Task details ▸ There is material below. Print exactly the lines starting at the line with "960x539 pixels." and ending at the line with "Image resolution: width=1068", ends included, and no others.

Records to process ▸
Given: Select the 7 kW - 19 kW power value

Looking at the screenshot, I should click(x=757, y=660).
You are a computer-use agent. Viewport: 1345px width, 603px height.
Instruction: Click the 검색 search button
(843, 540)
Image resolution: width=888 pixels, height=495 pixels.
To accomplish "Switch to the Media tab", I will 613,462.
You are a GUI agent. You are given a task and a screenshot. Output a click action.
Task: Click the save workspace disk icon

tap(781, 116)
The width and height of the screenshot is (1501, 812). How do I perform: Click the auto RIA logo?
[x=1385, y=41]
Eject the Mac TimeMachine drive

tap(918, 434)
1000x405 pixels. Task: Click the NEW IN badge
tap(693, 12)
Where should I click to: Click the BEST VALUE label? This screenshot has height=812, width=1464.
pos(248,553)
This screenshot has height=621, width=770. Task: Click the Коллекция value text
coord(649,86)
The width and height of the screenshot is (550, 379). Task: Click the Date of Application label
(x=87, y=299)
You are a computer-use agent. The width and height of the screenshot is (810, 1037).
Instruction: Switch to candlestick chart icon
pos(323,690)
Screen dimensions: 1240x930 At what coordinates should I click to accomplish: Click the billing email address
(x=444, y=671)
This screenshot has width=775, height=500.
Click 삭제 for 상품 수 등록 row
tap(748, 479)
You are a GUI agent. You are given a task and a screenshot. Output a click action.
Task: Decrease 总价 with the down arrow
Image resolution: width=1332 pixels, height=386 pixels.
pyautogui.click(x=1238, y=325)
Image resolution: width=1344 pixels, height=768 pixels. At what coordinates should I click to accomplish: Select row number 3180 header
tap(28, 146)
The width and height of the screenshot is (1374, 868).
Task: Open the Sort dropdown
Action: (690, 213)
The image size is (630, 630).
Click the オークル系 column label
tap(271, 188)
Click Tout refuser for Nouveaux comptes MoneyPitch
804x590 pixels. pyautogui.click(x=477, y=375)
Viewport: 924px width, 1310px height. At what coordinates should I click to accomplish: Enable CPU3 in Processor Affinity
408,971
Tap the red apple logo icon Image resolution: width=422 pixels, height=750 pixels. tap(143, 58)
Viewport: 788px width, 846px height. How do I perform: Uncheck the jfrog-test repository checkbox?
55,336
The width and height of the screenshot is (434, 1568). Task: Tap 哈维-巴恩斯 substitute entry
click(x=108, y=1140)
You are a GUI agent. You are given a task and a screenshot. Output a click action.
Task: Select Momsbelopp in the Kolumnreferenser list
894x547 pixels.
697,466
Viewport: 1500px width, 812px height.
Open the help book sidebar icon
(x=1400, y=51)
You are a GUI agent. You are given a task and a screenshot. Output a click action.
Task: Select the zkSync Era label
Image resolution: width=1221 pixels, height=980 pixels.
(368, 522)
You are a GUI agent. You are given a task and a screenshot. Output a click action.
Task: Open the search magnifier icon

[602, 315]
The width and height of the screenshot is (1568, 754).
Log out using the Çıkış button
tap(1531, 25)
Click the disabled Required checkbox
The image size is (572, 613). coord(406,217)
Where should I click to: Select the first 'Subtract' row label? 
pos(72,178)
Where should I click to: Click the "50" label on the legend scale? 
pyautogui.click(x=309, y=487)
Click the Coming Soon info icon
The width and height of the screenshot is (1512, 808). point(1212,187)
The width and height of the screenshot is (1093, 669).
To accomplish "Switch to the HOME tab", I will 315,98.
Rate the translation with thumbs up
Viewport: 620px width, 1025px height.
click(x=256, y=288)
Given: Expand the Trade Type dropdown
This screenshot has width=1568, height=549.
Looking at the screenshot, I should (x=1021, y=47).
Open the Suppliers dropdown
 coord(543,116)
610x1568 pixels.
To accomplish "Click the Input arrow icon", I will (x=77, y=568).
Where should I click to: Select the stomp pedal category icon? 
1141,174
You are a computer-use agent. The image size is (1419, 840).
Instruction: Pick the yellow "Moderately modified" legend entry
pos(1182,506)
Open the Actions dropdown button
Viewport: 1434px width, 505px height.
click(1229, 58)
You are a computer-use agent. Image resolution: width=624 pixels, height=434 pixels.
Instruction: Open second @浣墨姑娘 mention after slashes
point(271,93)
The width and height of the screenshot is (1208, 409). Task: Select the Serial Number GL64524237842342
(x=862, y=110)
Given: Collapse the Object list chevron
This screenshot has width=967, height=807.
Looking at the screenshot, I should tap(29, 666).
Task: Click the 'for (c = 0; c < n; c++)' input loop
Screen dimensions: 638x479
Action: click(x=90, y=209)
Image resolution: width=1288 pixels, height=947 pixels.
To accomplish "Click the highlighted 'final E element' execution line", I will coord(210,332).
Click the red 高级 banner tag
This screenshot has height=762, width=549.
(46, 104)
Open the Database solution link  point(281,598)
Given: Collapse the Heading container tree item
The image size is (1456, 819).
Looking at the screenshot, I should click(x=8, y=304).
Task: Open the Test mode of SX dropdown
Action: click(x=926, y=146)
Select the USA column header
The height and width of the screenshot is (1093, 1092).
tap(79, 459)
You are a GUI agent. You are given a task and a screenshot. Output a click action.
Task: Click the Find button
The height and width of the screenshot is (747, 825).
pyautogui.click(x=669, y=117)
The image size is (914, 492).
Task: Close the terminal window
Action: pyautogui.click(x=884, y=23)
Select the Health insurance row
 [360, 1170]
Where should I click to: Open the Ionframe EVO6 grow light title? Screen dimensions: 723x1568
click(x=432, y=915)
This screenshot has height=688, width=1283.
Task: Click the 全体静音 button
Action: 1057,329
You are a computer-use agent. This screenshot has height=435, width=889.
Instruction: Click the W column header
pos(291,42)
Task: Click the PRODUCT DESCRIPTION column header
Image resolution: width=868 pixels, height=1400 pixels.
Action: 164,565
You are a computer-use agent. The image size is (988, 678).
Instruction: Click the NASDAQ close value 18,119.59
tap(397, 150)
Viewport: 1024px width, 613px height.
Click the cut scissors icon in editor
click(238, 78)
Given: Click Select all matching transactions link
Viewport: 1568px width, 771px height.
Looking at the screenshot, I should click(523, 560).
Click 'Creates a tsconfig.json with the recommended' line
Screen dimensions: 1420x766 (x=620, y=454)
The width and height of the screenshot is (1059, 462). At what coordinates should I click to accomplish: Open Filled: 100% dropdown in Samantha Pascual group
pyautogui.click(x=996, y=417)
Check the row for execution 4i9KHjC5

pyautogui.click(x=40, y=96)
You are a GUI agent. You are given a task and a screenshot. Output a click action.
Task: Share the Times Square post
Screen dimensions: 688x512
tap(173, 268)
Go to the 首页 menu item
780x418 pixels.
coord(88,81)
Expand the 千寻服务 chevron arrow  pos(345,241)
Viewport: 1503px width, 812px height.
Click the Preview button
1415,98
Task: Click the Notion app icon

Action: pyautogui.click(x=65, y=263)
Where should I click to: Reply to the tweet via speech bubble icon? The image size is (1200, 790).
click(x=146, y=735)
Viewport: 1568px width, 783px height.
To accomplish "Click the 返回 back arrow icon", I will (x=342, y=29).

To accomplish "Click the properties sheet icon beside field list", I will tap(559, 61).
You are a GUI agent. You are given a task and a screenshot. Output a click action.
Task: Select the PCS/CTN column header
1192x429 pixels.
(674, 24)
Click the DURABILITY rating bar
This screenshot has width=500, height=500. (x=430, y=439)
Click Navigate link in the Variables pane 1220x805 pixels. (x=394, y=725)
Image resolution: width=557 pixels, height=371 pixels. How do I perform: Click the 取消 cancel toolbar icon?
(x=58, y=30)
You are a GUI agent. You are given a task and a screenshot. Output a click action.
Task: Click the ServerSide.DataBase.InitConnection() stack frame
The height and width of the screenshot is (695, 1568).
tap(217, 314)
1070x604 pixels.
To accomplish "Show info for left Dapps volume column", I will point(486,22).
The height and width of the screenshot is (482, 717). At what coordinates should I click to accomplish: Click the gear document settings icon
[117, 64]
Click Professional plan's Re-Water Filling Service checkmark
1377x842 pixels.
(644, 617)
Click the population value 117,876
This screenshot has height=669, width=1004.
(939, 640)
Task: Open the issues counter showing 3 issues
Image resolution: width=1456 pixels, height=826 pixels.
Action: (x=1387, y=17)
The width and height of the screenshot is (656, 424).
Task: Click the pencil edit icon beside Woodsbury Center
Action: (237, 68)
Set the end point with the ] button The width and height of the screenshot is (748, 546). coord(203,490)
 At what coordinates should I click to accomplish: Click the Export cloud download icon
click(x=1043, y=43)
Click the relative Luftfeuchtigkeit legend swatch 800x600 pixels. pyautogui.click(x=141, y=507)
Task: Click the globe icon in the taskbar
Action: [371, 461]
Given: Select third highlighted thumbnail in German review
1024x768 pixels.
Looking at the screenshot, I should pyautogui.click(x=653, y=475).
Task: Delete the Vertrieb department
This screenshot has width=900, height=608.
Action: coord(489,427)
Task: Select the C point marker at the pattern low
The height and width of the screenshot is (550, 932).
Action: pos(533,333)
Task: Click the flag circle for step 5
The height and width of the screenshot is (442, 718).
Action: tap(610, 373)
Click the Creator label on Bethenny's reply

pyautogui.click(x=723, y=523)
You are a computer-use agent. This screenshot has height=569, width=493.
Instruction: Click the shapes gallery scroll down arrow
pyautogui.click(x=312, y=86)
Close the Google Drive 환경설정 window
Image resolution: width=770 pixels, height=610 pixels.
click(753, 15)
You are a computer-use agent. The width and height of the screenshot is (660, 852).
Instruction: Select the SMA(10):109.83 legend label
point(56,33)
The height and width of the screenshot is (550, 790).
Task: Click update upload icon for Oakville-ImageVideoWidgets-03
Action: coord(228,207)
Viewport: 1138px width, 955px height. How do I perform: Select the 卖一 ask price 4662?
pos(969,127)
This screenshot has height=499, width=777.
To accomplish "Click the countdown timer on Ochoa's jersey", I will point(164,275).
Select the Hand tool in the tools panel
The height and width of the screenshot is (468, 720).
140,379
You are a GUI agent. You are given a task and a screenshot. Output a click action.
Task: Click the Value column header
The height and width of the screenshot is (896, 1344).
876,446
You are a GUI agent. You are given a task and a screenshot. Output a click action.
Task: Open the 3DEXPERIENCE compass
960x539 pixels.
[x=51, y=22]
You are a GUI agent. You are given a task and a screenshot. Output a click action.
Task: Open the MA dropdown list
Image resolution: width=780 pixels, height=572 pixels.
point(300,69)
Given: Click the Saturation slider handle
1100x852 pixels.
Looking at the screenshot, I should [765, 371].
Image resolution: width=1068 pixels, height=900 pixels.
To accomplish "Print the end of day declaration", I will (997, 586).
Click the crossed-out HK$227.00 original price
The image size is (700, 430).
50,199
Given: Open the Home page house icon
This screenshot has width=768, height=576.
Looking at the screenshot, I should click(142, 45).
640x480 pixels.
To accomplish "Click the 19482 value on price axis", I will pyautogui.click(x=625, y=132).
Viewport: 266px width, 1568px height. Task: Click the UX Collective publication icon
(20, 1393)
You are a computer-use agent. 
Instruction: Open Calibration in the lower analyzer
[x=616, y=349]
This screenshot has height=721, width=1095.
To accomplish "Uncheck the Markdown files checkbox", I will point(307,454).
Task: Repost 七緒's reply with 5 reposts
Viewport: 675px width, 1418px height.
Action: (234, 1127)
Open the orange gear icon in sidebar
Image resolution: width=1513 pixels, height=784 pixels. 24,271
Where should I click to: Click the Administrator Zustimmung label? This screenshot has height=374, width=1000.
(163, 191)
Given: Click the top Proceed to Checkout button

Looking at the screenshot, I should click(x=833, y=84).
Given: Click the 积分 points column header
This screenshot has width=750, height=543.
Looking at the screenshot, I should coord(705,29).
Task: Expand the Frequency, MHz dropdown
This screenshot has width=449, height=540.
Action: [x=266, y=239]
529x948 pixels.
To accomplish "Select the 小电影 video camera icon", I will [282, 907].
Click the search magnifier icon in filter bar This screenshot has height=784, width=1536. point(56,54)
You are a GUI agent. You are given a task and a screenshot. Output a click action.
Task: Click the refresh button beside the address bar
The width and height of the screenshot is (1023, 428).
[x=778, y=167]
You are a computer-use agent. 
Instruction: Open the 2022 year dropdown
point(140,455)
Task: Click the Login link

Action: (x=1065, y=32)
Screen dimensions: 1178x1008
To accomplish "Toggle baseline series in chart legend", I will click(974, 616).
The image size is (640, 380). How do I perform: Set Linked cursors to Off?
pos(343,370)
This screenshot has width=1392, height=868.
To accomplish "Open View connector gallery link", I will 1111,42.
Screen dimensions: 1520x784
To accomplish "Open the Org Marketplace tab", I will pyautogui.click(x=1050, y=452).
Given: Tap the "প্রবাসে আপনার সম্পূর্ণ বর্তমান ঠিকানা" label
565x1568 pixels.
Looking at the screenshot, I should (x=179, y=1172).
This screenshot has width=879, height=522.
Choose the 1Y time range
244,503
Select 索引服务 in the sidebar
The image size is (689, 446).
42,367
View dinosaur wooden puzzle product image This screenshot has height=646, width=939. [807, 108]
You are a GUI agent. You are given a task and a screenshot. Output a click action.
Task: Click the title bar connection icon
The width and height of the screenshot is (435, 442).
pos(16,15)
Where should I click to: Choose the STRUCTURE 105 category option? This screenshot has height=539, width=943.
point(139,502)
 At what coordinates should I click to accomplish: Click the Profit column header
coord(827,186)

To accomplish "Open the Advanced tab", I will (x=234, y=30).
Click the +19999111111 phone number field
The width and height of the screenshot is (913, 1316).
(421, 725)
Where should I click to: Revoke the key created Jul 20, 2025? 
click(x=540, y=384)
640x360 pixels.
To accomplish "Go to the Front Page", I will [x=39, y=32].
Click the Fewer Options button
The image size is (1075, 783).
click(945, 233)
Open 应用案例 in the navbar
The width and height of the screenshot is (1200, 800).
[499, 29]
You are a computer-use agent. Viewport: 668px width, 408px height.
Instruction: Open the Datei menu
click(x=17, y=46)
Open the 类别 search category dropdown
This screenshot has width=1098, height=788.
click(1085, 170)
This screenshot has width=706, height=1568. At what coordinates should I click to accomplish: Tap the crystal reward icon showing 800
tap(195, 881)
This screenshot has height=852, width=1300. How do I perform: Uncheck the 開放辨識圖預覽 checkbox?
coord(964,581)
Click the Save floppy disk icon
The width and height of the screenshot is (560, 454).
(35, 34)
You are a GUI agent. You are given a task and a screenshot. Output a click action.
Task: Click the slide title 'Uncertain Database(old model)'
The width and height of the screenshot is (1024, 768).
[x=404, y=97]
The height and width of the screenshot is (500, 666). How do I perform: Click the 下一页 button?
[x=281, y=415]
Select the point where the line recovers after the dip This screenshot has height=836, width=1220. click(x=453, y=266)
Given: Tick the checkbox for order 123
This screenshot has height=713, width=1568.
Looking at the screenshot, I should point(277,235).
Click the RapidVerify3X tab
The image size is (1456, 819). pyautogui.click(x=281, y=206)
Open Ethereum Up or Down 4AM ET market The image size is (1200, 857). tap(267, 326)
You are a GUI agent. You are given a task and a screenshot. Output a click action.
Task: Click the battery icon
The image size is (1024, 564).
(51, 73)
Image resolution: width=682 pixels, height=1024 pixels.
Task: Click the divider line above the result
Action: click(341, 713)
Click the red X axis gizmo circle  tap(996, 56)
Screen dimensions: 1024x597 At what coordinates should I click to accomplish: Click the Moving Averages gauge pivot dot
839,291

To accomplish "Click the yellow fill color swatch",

Exercise answer ▸
960x539 pixels.
[x=51, y=22]
You are a GUI agent. You are given a task and a screenshot. Output a click action.
Task: Open the MA dropdown list
Image resolution: width=780 pixels, height=572 pixels.
point(300,69)
Given: Click the Saturation slider handle
1100x852 pixels.
Looking at the screenshot, I should [765, 371].
Image resolution: width=1068 pixels, height=900 pixels.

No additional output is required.